Pure Type Systems for Functional Programming
We present a functional programming language based on Pure Type Systems (PTSs). We show how we can define such a language by extending the PTS framework with algebraic data types, case expressions and definitions. To be able to experiment with our language we present an implementation of a type checker and an interpreter for our language.
PTSs are well suited as a basis for a functional programming language because they are at the top of a hierarchy of increasingly stronger type systems. The concepts of `existential types’, `rank-n polymorphism’ and `dependent types’ arise naturally in functional programming languages based on the systems in this hierarchy. There is no need for ad-hoc extensions to incorporate these features.
The type system of our language is more powerful than the Hindley-Milner system. We illustrate this fact by giving a number of meaningful programs that cannot be typed in Haskell but are typable in our language. A `real world’ example of such a program is the mapping of a specialisation of a Generic Haskell function to a Haskell function.

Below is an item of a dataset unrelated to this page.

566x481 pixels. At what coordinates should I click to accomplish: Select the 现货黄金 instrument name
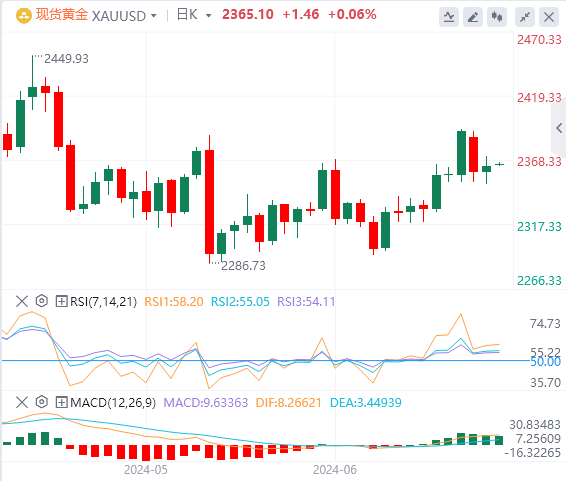point(62,15)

Unlike the description of the Henk language by Simon Peyton Jones and Erik Meijer we give a complete formal definition of the type system and the operational semantics of our language. Another difference between Henk and our language is that our language is defined for a large class of Pure Type Systems instead of only for the systems of the lambda-cube.
I saw this years ago, but am only interested in it now… but not too much to actually use it for anything. I am just curious about playing with it now that I have an idea of some programming problems that might be solvable with it. But I’d still rather find other ways to solve these problems — ways that I can fully wrap my little brain around.